Provided records:
▼▼▼
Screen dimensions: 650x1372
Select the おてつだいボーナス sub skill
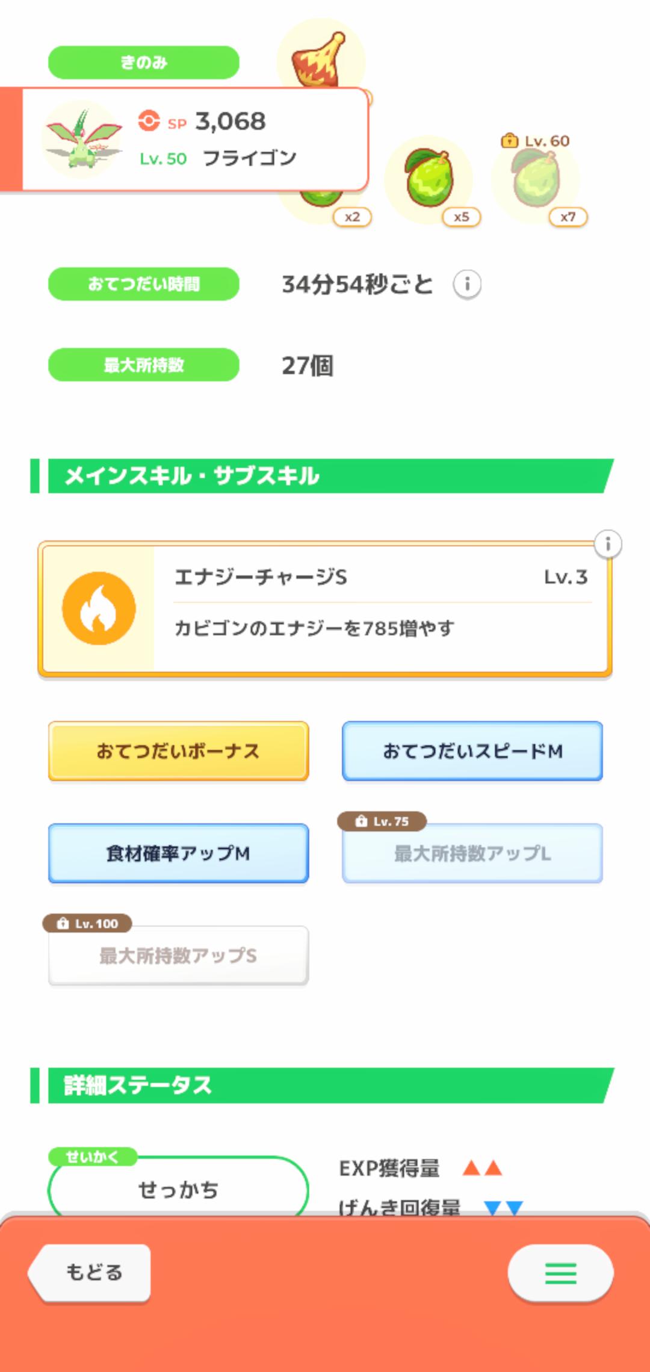pos(178,751)
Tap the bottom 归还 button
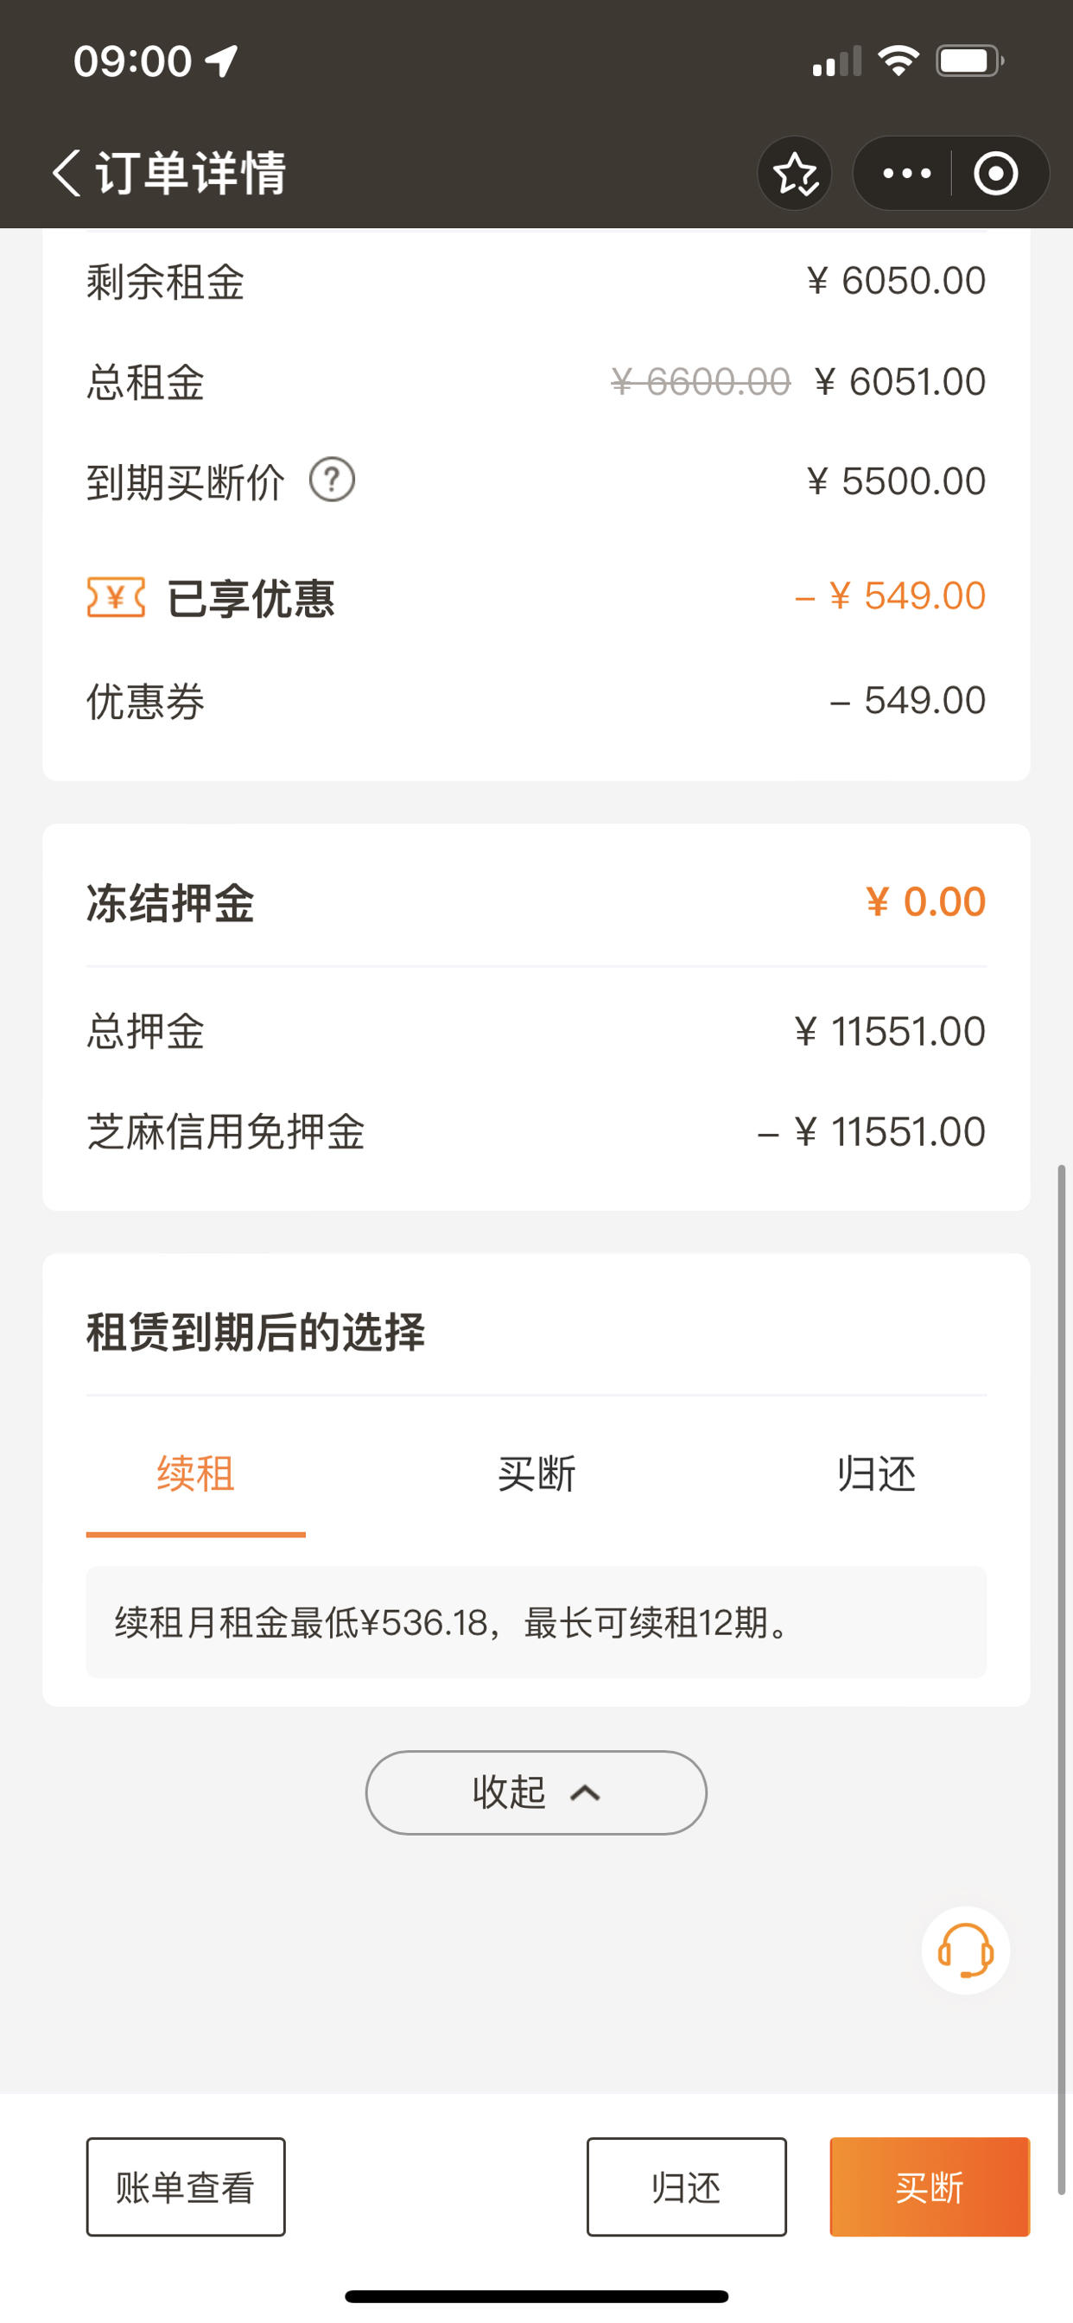 click(x=686, y=2187)
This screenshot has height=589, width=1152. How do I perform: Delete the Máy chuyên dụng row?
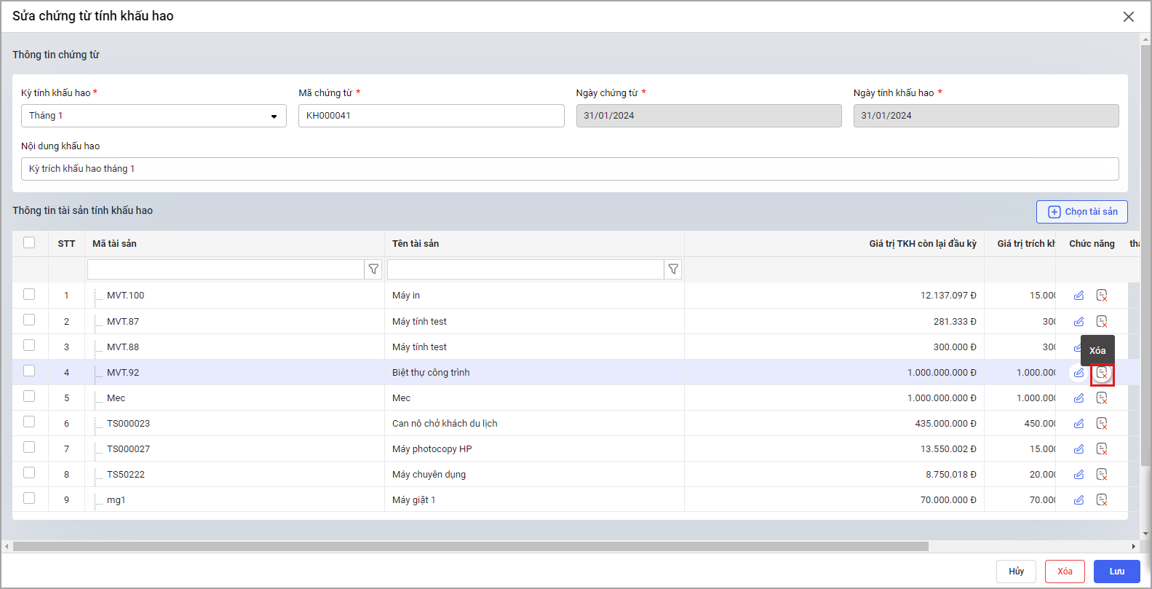1102,475
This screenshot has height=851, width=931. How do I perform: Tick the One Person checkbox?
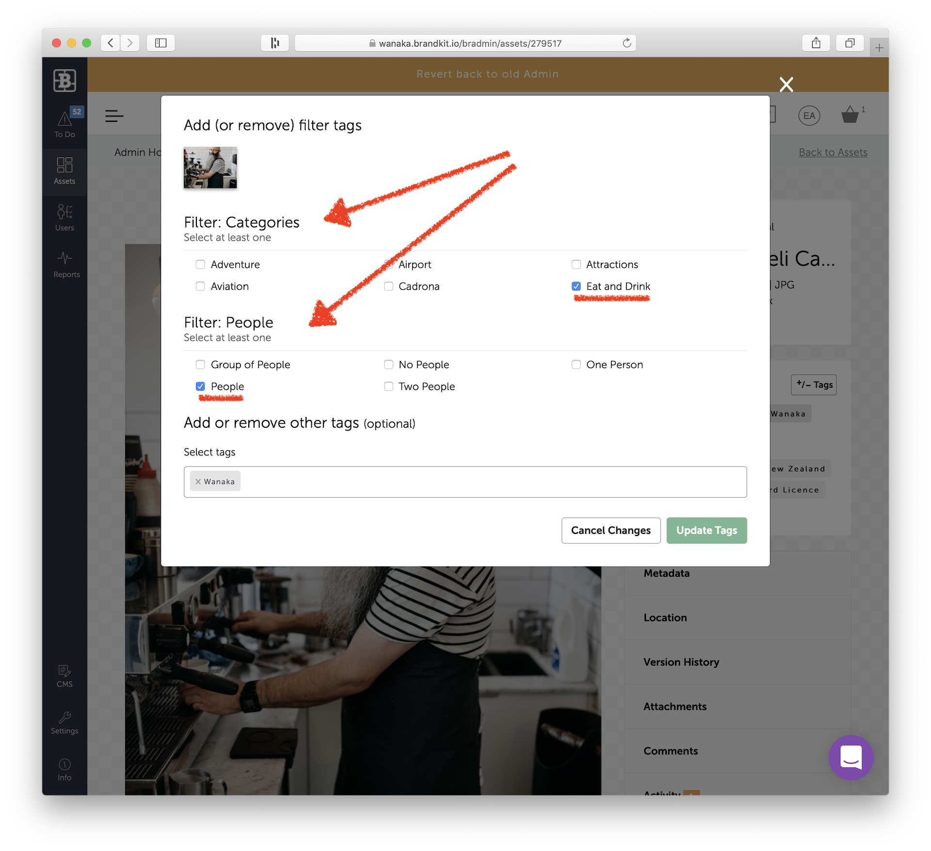coord(576,365)
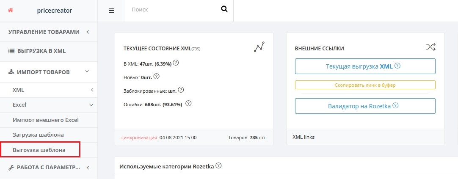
▲▲▲
Begin with the line that contains "This screenshot has height=589, width=1152." and copy every line through the end of the listing, exactly as written, both ends included. Pictures are not part of the copy.

Response:
This screenshot has height=589, width=1152. How do I perform: Delete the Máy chuyên dụng row?
1102,475
This screenshot has height=851, width=931. How do I perform: Tick the One Person checkbox?
coord(576,365)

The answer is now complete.